## Your instructions
The answer should be an exact repeat of the stretch of material below from the line containing "How do I perform: Click" through the line containing "Task: Open the".

........

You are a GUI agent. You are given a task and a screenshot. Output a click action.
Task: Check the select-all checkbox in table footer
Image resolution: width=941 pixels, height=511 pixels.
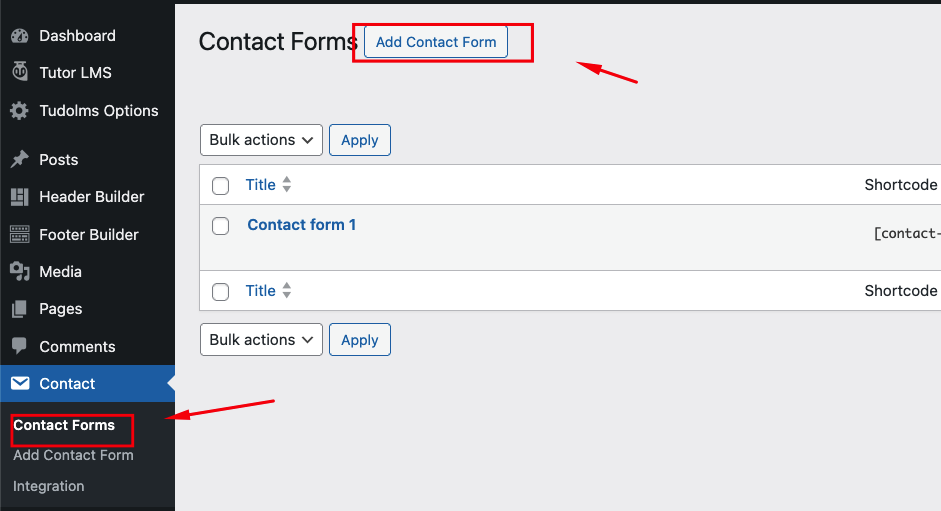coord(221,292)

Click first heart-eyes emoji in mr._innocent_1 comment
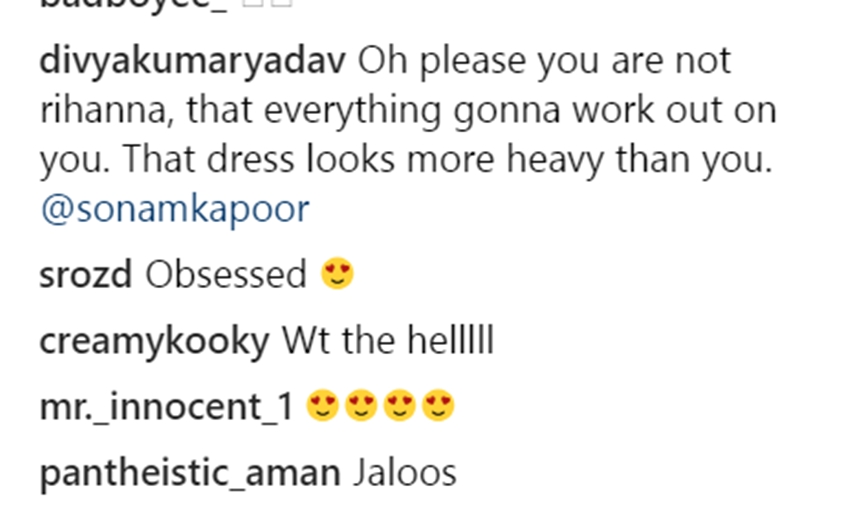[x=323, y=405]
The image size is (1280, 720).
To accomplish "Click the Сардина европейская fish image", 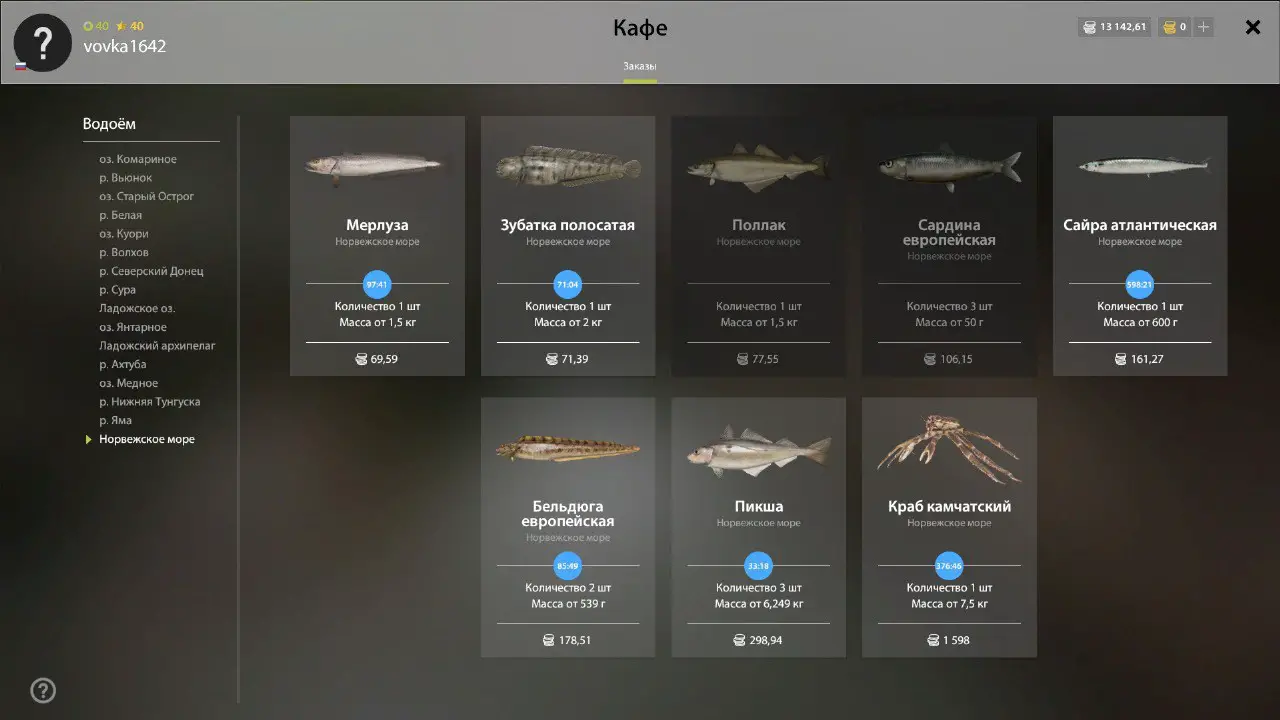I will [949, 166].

........

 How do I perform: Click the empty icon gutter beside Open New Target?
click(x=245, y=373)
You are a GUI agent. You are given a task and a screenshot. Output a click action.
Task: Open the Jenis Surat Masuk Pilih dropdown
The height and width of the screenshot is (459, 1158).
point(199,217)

........

## Answer
 How do I perform: Click the empty icon gutter beside Open New Target?
click(x=245, y=373)
You are a GUI agent. You are given a task and a screenshot. Output a click action.
Task: Open the Jenis Surat Masuk Pilih dropdown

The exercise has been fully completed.